Avatar Kuasai Layar, Film Timur Datang Menantang
Di saat banyak film lain memilih geser jadwal demi aman secara box office, Timur justru berdiri tegak dan maju. Avatar sudah lebih dulu tayang sejak Rabu (17/12/2025), dan dikenal sebagai salah satu waralaba film terbesar.
Tapi Timur tidak menghindar dari dominasi film Hollywood pada pekan yang sama. Langkah Uwais Pictures ini pun langsung jadi sorotan, baik oleh penonton maupun pelaku industri film nasional.
Executive Producer Timur, Yentonius Jerriel Ho, menegaskan sejak awal film ini memang tidak dirancang untuk menghindari persaingan besar.
"Kami sadar sepenuhnya siapa yang kami hadapi. Avatar adalah film raksasa dunia. Tapi Timur dibuat bukan untuk bersembunyi. Film Indonesia harus berani berdiri sejajar di layar yang sama," kata Yentonius dalam siaran persnya, Jumat (19/12/2025).
Menurutnya, duel layar antara Timur dan Avatar bukan cuma soal bisnis, tapi juga soal mental industri film Indonesia.
"Kalau setiap film Hollywood datang kita selalu menyingkir, maka kita menyerahkan layar kita sendiri. Timur adalah pesan bahwa karya anak bangsa tidak inferior," tegasnya.

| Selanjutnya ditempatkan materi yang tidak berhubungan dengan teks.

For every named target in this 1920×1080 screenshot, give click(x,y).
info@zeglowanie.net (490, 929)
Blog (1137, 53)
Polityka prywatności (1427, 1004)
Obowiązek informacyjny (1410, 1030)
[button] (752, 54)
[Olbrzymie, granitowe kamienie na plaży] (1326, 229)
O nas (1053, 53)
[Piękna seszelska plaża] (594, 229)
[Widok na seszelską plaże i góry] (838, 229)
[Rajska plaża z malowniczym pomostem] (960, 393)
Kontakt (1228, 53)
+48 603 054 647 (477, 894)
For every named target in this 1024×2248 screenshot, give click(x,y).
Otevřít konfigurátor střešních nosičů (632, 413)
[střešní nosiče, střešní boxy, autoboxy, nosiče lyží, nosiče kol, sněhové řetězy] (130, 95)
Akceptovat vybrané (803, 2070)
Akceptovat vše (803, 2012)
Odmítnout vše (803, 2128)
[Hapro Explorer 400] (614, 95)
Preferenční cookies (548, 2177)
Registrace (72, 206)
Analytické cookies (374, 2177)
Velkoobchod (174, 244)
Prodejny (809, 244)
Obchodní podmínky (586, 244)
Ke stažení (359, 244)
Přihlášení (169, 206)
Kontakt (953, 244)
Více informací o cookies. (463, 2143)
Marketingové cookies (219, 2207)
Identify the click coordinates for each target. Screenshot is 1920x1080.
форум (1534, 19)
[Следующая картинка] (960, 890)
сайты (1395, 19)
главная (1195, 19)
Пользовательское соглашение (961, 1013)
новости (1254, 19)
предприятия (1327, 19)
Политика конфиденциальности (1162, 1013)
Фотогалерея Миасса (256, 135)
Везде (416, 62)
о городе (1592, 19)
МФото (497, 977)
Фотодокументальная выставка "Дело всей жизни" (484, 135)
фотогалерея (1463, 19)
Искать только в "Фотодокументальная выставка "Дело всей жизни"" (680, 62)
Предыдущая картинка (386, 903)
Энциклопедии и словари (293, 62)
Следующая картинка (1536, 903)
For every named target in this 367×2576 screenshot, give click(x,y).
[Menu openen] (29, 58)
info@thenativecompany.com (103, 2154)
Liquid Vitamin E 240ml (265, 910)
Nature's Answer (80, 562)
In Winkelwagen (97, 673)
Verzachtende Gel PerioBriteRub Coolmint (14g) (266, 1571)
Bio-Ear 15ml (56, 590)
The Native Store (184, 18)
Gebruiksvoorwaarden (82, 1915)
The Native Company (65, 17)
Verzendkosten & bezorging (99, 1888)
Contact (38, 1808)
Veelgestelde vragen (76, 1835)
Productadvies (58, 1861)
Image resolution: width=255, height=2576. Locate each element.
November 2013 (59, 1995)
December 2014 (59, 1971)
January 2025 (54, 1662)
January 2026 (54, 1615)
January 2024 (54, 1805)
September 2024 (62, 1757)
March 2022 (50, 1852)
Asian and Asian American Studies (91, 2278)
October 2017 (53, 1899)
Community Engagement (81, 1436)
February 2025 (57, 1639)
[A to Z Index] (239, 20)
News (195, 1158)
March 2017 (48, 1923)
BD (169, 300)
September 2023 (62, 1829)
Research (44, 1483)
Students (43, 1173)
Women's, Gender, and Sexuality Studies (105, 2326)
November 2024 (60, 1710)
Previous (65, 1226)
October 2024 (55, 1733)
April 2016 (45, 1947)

Timur juga menjadi penanda penting dalam karier Iko Uwais, yang untuk pertama kalinya duduk di kursi sutradara film panjang. Tak cuma di balik layar, Iko juga tampil sebagai pemeran utama, membawa ciri khas aksi fisikal yang selama ini jadi kekuatannya di film internasional.
Timur menawarkan film aksi Indonesia dengan koreografi pertarungan intens, visual sinematik modern, dan cerita heroik yang berakar kuat pada nilai perjuangan dan nasionalisme.
"Kita ini lahir dari rahim pejuang. Semangatnya jelas: maju terus, pantang mundur. Timur bukan hanya film, tapi simbol perlawanan sinema Indonesia terhadap dominasi Hollywood," ujar Yentonius.
Produser Ryan Santoso mengakui keputusan tayang barengan Avatar adalah risiko besar yang tidak semua rumah produksi berani ambil.
"Avatar itu IP raksasa, proyek mega dengan budget yang mungkin seratus kali lipat film Indonesia. Wajar banyak yang tidak berani melawan," ujar Ryan.
Meski begitu, Ryan menilai keterbatasan bukan alasan untuk mundur, apalagi Timur hadir dengan semangat kolektif dan dukungan besar terhadap perfilman nasional.
"Ibarat perang, cukup dengan bambu runcing. Kami tidak akan mundur dalam memperjuangkan kedaulatan perfilman nasional. Dari Indonesia, untuk dunia," tegasnya.